Business Property Insurance Policy Exclusions

Business insurance policies that provide coverage for loss or damage to property normally contain standard exclusions for risks such as war, ordinary wear and tear, and flood damage. To the extent that coverage is needed for such excluded risks, it is expected that such coverage will be obtained through policies other than the normal property insurance policy.

  • War Exclusion — The war exclusion generally excludes property damage resulting from warlike action or from government action in defending against warlike actions by another government or a sovereign power.

  • Terrorist Exclusion — This exclusion was derived from the war exclusion to exclude property damage from hostile actions by non-governmental or non-sovereign groups.

  • Damage Arising from Operation of Ordinance or Law — Enforcement of a law or ordinance may require tearing down of property or damage to property; this exclusion would excuse a property insurer from having to cover losses from such damage.

  • Nuclear Hazards — A nuclear hazard exclusion normally would exclude coverage of property damage attributable to a nuclear explosion or other nuclear reaction or to radioactivity.

  • Exclusion for Design Errors or Wear and Tear — Property damage sustained before a property insurance policy is obtained is not covered by the policy under this exclusion. The exclusion also is designed to bar coverage of damage that was inevitable due to a design defect that was in place before the policy was obtained. The exclusion may be phrased in terms such as corrosion, decay, settling, shrinking, or inherent defects.

  • Water Exclusion — Property damage from flooding, tidal, and other water flows normally is excluded from coverage under the standard business property insurance policy.

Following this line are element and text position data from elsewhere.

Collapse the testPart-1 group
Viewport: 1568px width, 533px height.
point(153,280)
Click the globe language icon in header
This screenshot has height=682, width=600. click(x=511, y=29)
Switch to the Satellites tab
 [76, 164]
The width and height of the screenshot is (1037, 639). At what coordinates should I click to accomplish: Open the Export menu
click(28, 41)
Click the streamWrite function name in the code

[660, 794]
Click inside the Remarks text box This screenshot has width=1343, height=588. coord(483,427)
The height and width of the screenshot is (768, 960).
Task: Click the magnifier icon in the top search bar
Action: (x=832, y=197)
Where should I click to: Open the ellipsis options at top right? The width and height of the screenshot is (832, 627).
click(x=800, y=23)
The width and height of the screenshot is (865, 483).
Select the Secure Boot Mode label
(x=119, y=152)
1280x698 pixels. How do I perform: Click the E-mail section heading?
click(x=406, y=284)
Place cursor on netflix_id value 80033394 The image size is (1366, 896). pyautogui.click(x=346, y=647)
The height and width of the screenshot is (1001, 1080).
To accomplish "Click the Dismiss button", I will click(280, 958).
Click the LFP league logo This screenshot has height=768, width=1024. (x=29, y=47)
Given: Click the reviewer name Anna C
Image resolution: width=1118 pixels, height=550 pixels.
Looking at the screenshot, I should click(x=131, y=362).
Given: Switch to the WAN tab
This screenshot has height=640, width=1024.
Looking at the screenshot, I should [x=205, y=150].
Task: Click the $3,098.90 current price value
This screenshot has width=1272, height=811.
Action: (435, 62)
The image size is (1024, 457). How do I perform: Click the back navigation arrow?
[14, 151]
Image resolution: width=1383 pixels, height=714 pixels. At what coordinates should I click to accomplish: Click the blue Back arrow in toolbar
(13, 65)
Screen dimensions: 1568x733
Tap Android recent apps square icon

  • Willful Acts Exclusion — Property damage resulting from willful or fraudulent acts by the insured is usually excluded from business insurance policies. A fundamental premise of insurance policies is that they are intended to cover damage from fortuitous events.

  • Earth Movement Exclusions — Business property insurance policies normally contain exclusions for damage arising from earthquakes, volcanic eruptions, landslides, subsidence, and other natural or unintended earth movements.

Business property insurance policies usually contain exclusions for certain types of property in addition to exclusions for the types of events listed above. Most such policies will exclude property damage to automobiles, boats, and airplanes. It is anticipated that business owners will obtain separate coverage for such types of property owned or operated by the business.